I would like to know if you are going to incorporate an email scanner into your Internet Security,I know there is realtime protection but it makes people feel safer if they get an email that they can see has been scanned by showing notification at the bottom of the email. e.g. This email is virus free scanned by Comodo Antivirus. The way the beta version of Comodo Antivirus did.
No it does not
Comodo’s philosophy here is that malware has to hit the memory or the hard drive to get activated. And those 2 parts are scanned. Al other “scanners” won’t add anything to your protection level(s).
So for example if you receive an email with an infected attachment you won’t get an alert, if you try to open/save it you will. This reduces resources and yet makes CIS a very fast, light & powerful Suite.
So Question To You Is Why Add A Bloat Feature While You Already Have A Completely Safe Computer?
Also, Do Your Recipients Not “Trust” You?
Doesn’t make sense. Assuming (in theory) that Comodo catches 100% of malware, and anything executed or placed into memory is scanned and detected… your PC is 100% safe from infection. This debate is whether Comodo should not only protect the computer it’s been installed on, but the computers it interacts with… ???
In my opinion, if those computers do not have Comodo installed they’re on their own. This is plain old bloatware and if you want to make sure a file is safe, scan it before you attach it.

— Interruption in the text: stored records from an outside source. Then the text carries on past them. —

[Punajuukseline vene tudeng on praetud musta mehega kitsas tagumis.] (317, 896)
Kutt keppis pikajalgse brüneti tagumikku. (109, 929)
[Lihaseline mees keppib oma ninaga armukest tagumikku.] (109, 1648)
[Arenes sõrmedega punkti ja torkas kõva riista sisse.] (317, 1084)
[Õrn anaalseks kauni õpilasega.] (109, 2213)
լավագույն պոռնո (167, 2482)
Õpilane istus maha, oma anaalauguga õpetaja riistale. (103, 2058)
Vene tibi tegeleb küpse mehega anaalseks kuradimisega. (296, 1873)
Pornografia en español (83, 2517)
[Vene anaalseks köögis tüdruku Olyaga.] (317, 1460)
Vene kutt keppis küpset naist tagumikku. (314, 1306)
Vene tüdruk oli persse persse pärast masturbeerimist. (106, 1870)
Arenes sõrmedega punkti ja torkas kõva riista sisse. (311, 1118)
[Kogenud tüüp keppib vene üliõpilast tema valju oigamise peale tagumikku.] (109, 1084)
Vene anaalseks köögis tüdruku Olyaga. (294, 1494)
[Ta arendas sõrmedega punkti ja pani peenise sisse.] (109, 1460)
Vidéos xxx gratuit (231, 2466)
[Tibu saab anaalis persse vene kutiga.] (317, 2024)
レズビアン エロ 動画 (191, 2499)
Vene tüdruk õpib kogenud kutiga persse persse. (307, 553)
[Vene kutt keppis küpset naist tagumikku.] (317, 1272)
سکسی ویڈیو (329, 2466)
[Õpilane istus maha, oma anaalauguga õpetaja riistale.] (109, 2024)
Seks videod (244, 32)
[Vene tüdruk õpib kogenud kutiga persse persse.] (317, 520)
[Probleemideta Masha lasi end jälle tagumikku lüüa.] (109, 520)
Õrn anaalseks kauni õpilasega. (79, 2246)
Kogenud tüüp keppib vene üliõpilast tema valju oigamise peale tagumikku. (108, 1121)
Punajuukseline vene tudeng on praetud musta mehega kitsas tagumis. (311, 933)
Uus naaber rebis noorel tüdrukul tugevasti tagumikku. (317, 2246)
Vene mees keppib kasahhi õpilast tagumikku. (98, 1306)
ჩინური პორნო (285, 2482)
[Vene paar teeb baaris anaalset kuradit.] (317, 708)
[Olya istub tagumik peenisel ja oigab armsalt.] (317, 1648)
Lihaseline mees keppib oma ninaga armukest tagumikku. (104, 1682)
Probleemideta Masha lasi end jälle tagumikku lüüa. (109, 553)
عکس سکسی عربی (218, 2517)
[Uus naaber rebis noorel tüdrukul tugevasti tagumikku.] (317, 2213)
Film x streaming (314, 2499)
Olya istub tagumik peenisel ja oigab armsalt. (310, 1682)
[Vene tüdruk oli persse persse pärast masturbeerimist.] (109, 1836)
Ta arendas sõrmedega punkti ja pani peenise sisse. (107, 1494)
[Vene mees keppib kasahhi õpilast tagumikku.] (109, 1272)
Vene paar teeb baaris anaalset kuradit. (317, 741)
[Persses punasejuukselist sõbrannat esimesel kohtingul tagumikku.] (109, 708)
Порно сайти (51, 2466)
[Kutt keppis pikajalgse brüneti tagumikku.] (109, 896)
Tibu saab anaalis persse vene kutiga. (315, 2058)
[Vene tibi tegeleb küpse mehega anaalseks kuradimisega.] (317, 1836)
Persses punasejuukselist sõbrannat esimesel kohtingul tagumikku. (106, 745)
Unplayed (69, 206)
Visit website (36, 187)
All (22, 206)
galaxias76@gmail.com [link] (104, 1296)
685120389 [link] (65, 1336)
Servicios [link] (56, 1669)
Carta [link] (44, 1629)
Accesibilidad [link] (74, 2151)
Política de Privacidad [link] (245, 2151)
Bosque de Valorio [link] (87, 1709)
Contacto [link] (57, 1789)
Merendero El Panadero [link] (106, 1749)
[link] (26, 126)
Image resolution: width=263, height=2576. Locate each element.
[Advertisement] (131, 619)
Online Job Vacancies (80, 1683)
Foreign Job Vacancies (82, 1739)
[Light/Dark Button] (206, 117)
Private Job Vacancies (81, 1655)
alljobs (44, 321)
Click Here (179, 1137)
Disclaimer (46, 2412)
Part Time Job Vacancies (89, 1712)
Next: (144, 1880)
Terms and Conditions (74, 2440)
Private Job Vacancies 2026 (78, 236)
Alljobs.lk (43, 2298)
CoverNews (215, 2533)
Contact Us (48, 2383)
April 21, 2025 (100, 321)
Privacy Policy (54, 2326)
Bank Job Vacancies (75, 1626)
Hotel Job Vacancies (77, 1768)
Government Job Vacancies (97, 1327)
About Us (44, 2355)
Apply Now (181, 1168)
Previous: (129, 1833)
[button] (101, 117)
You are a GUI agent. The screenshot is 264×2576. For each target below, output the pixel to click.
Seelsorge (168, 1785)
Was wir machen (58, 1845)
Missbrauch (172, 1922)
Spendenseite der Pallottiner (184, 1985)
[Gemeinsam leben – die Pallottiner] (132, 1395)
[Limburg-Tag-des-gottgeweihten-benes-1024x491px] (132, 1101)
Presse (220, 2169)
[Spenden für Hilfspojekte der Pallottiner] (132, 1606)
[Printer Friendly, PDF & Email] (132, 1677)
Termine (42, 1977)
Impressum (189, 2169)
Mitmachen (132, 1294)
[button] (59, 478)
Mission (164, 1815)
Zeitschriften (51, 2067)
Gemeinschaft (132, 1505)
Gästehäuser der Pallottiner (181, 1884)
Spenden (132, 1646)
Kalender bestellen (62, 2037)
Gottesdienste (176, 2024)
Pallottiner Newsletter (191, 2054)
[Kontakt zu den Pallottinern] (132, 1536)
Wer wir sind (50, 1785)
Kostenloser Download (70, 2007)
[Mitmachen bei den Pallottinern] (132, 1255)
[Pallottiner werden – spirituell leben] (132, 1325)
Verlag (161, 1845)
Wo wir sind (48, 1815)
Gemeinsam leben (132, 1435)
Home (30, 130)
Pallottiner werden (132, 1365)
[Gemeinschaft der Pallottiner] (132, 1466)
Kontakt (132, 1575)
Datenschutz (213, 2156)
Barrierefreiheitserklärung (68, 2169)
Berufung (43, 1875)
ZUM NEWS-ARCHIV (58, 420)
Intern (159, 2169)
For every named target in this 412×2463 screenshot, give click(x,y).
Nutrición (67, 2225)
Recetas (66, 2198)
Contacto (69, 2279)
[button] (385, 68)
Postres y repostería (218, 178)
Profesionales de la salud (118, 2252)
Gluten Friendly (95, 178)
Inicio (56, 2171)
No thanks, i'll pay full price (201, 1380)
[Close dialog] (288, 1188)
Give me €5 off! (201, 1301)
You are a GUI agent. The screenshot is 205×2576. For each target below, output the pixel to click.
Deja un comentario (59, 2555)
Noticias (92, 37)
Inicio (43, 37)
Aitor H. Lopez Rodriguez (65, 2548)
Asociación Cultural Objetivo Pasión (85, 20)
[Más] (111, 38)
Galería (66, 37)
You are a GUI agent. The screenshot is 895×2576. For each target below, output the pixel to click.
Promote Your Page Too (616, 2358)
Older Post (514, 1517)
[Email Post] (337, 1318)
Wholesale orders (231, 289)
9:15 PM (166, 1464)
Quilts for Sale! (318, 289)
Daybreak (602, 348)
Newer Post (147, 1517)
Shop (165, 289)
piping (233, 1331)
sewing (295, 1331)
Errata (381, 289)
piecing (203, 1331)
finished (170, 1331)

It’s all about folks’ habits and percentages. Most users I know just forward mail casually, they think their virus system somehow magically screened their stuff. If you say POP or SMTP or whatever, that’s getting techy. If there were an automatic email scanner, then overall fewer bad things would be spread. My 2 cents…
Agree with that, but my point is still… so what if the user forwards them along. The attachment is sitting in the inbox not harming anyone. The problem for the end-user only occurs when the attachment (or email) is actually opened, which is what Comodo protects.
In some cases the email provider scans all files when they’re sent… so why should Comodo do it again?
If Comodo does trigger at the moment an infected attachment (or whatever) is enabled, I guess the only concern would be if the infected file can somehow get around comodo (somehow), versus comodo doing the scan up front, another 2 cents…
On access checks anything being pulled from HD etc. so if you somehow do have a malware sitting on your HD that nothing has scanned before and you are going to email it, then it means you have extract/read it from the h/d… then CIS will pounce on it. This pretty much covers huge majority of issues… the rest of the issues will be answered with the memory scanner in CIS 3.9 due out //____ (fill the blank ).
As to putting a text on the email for the recipient: the recipient has no way of verifying that text was added legitimately or not. Hence has no value and sometimes this causes mistrust and creates false sense of security. But a great way to get one’s brand accross.